DATASET EXTRACT -
# # # #
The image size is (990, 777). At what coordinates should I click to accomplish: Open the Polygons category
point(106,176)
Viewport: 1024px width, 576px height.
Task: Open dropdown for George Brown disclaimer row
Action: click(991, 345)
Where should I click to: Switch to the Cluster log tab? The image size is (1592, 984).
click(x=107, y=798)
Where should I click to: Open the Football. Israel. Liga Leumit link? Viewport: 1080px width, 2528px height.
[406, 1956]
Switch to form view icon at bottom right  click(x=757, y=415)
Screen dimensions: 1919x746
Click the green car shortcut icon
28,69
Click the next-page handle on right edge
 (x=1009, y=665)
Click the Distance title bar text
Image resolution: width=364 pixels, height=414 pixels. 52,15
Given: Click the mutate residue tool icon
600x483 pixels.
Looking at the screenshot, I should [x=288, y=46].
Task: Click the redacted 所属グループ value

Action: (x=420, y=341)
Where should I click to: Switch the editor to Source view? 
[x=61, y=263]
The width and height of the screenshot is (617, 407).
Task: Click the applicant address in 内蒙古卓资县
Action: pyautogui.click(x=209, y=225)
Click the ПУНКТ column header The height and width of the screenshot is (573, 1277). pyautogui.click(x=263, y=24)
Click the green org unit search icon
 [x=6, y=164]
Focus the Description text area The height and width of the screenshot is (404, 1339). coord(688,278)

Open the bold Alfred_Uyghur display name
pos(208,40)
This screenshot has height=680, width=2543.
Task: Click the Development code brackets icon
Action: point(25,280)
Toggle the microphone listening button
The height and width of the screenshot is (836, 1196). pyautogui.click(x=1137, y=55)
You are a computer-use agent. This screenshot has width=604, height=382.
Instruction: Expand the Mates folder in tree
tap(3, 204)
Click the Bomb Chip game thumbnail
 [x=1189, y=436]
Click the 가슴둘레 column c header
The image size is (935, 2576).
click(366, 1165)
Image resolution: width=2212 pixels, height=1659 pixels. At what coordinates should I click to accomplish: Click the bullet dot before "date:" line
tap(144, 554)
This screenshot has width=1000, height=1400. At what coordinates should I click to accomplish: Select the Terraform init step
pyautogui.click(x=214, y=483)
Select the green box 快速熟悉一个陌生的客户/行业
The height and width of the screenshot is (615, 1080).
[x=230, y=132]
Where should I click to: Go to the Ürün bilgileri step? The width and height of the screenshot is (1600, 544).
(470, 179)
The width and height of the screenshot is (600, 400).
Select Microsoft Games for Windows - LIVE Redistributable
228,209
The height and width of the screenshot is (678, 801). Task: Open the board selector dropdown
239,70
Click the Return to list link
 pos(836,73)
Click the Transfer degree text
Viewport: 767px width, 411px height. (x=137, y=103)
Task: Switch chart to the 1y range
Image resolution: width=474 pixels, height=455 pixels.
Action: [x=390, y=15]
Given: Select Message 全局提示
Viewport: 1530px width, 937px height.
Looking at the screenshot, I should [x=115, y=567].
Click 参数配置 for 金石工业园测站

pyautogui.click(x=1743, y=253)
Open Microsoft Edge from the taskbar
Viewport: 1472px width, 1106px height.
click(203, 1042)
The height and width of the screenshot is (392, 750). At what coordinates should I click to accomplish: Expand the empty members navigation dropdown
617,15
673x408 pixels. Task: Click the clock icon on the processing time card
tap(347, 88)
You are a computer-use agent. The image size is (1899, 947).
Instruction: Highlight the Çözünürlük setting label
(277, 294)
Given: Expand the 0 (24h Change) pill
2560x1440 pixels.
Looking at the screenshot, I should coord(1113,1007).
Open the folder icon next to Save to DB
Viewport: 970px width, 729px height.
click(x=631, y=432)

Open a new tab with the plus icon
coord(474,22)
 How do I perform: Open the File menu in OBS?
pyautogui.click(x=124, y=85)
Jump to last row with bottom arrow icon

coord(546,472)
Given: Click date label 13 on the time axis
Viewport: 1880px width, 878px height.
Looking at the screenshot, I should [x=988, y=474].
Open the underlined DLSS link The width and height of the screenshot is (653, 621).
# # # #
AIM OF THE EXERCISE - Look over the material above and show each line where "Given" appears.

SOLUTION TO THE EXERCISE -
Given: Click the mutate residue tool icon
Given: Select Message 全局提示
Given: Expand the 0 (24h Change) pill
Given: Click date label 13 on the time axis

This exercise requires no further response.